Pour mener à bien cette mission, nous pourrons nous appuyer sur la direction générale des entreprises, la direction générale de la recherche et de l’innovation, la direction générale de l’armement et de l’agence nationale de la sécurité des systèmes d’informations.

Des auditions démarreront dès la mi-avril, et ce jusqu’à mi-mai.

La mission doit s’achever sous quatre mois. Un rapport sera donc rendu au Premier ministre d’ici à septembre.

 

Comment les travaux vont être menés

Les travaux doivent déboucher en un rapport d’analyse et de recommandations, menées en concertation avec les parties prenantes publiques et privées de l’écosystème français et international (recherche, filières technologies, investisseurs, etc.), et en lien avec les travaux nationaux, réalisés par le comité institutionnel des technologies quantiques, et européens.

Les technologies quantiques se développent, de nos jours, majoritairement dans trois secteurs: l’algorithme ou calcul quantique, les communications et l’industrie des capteurs.
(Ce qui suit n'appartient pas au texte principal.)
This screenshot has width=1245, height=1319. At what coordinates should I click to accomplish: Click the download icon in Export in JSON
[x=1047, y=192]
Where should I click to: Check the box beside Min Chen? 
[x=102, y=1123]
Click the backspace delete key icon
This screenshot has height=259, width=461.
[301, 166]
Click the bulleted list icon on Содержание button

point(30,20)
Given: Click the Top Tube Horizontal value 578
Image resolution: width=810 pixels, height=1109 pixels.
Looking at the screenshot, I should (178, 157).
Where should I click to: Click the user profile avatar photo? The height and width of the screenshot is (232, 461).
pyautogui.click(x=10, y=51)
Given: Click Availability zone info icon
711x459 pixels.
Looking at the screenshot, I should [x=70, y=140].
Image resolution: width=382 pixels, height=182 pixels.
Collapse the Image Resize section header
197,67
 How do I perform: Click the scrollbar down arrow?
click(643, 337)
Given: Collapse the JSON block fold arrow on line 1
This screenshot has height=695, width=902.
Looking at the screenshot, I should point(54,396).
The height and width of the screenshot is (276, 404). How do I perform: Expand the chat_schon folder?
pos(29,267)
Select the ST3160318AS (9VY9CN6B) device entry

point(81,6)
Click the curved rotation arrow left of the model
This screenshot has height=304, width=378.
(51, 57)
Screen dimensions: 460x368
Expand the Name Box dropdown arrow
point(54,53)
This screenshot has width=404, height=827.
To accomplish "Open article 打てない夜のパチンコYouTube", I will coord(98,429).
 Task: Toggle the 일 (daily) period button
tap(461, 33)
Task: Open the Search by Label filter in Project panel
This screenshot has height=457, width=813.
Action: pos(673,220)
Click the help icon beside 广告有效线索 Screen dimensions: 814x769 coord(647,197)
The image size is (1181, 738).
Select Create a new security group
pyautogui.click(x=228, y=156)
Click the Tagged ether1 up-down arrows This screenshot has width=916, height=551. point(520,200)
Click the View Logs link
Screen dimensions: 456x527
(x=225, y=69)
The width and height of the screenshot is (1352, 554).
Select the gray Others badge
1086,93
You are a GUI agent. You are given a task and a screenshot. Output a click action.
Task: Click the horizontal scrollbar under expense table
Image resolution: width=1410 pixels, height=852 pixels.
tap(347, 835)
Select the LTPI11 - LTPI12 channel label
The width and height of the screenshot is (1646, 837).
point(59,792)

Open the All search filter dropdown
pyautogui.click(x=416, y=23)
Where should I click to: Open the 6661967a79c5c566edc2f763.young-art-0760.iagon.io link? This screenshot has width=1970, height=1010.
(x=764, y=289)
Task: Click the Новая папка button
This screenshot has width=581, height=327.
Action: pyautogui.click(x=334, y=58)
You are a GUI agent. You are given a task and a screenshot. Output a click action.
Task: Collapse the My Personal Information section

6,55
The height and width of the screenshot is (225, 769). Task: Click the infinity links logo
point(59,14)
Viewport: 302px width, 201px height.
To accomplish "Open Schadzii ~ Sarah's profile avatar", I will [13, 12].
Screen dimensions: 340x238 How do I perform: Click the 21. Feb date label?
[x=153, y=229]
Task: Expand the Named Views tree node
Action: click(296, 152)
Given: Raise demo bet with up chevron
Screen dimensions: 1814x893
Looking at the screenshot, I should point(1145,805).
Les résultats attendus sont :

  • Sur le plan du calcul quantique : une analyse de l’avantage stratégique pour un pays de disposer d’un ordinateur quantique et d’en maîtriser la technologie ; une vision d’anticipation des progrès technologiques à venir à court/moyen terme ; ou encore une vision des usages permis ou facilités par ces progrès technologiques.
    Exemple : le calcul quantique permet de démultiplier et d’accélérer les calculs réalisés aujourd’hui avec les ordinateurs classiques.
  • Sur le plan de la sécurité des communications : un avis sur la pertinence économique et en matière de souveraineté de développer des technologies de cryptographie quantiques ou, le cas échéant, de proposer des technologies alternatives.
    Exemple : Un exemple important de cryptographie quantique est la distribution quantique de clés, qui permet de distribuer une clé de chiffrement secrète entre deux interlocuteurs distants, tout en assurant la sécurité de la transmission grâce aux lois de la physique quantique et de la théorie de l’information. Cette clé secrète peut ensuite être utilisée dans un algorithme de chiffrement symétrique, afin de chiffrer et déchiffrer des données confidentielles.
  • Sur le plan des capteurs : une analyse du potentiel des technologies quantiques actuelles ou susceptibles d’être industrialisées à court terme, ainsi que les verrous technologiques à lever pour permettre ces usages.
    Exemple : horloges atomiques, accéléromètres, gyromètres ou gravimètre fondés sur l’interférométrie atomique, magnétomètres sensibles et compacts à base d’atomes naturels ou artificiels.